As for whether or not they can open, there's a "could" and there's a "will." I'm guessing they wouldn't even with three feet of new snow just based on the difficulty of scraping together a crew and throwing the lifts open when the truth is that only the die-hards would come up this early.


----------



## Joshua (Oct 25, 2005)

why groom it?  If the terrain if for advanced only, whats the point? leave the bumps and let us ski!!!


----------



## Greg (Oct 25, 2005)

Joshua said:
			
		

> why groom it?  If the terrain if for advanced only, whats the point? leave the bumps and let us ski!!!


Because there are thousands of gapers out there with A41s who'll kill themselves. If you want to make some turns this week/weekend, earn 'em.


----------



## Greg (Oct 25, 2005)

KingM said:
			
		

> I'm guessing they wouldn't even with three feet of new snow just based on the difficulty of scraping together a crew and throwing the lifts open when the truth is that only the die-hards would come up this early.


Exactly.


----------



## skibum1321 (Oct 25, 2005)

Joshua said:
			
		

> why groom it?  If the terrain if for advanced only, whats the point? leave the bumps and let us ski!!!


There's not a chance in hell they would leave it ungroomed. Not all advanced skiers like bumps either. 

Who cares if they don't open - go hike for your turns. Even when KMart opens I'd rather hike for my turns at this point of the season.


----------



## JimG. (Oct 25, 2005)

KingM said:
			
		

> Joshua said:
> 
> 
> 
> ...



Hey KingM, nice to see you around AZ again; ski season must be upon us.

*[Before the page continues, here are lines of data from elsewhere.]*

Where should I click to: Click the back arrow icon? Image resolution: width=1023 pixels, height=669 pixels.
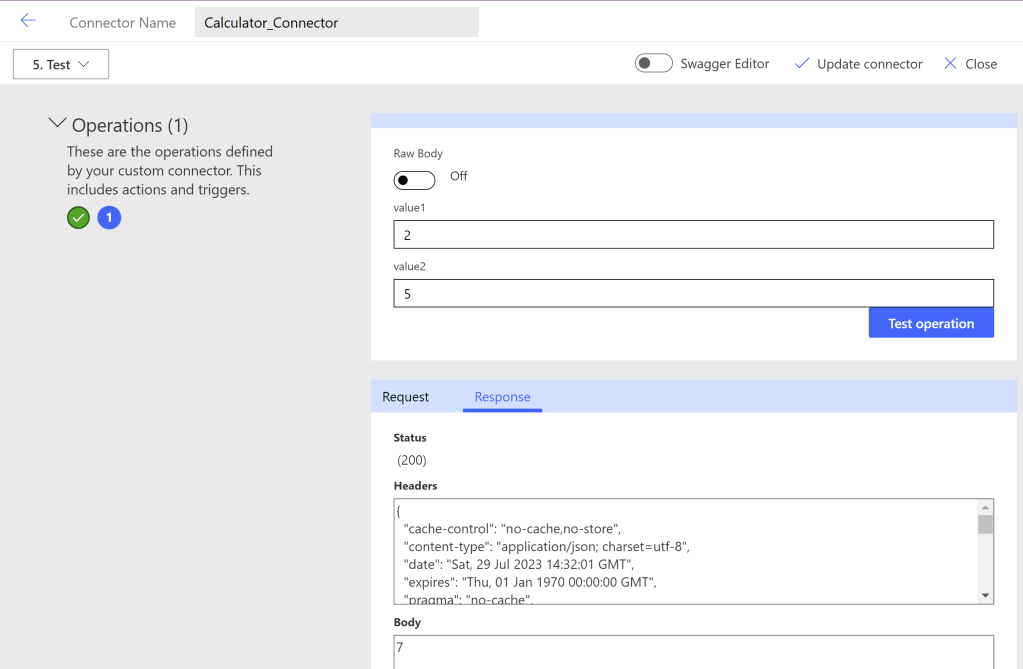28,21
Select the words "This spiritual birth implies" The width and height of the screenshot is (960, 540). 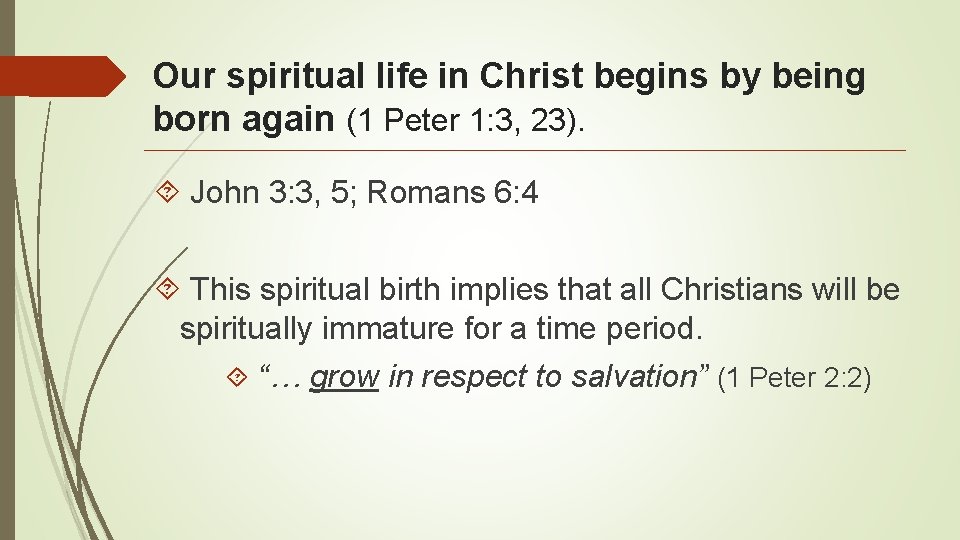point(369,290)
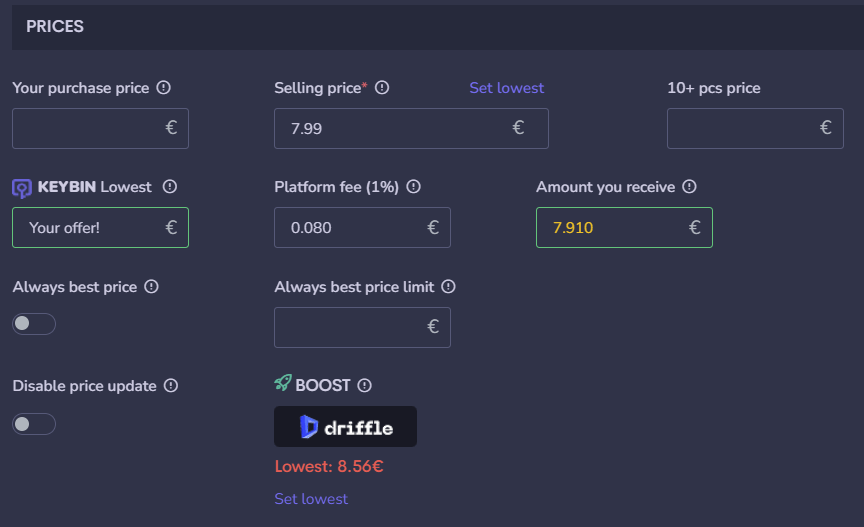Click info icon beside Amount you receive
The height and width of the screenshot is (527, 864).
[689, 187]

Last I heard from you, your son had broken an arm bone; I trust he's all healed and ready to rip? Give him and the rest of the family my best.

Guess it's time to start planning a family vacation at the Golden Lion.


----------



## Greg (Oct 25, 2005)

> Winter Storm Warning
> 
> URGENT - WINTER WEATHER MESSAGE
> NATIONAL WEATHER SERVICE BURLINGTON VT
> ...


----------



## NHpowderhound (Oct 25, 2005)

It might just be time for a road trip   http://www.jaypeakresort.com/page.asp?intNodeID=16138
((*
*))NHPH


----------



## Joshua (Oct 25, 2005)

Sugarloaf is reporting up to 21 inches in some spots of the mountain

they also have several pics of skiers in plenty of snow with no bear spots visible


----------



## Greg (Oct 25, 2005)

It does indeed look pretty radical at the Loaf:












http://www.sugarloaf.com/daily.html

Come on, folks. Get out and earn 'em!


----------



## KingM (Oct 25, 2005)

JimG. said:
			
		

> Hey KingM, nice to see you around AZ again; ski season must be upon us.
> 
> Last I heard from you, your son had broken an arm bone; I trust he's all healed and ready to rip? Give him and the rest of the family my best.



Thanks. We've got a new baby too, just 18 days old. I'm having a hard time finding skis in his size. 

As for my son, it was his leg, but thankfully it's healed up nicely and kids being what they are, he's ready to get back out there.



> Guess it's time to start planning a family vacation at the Golden Lion.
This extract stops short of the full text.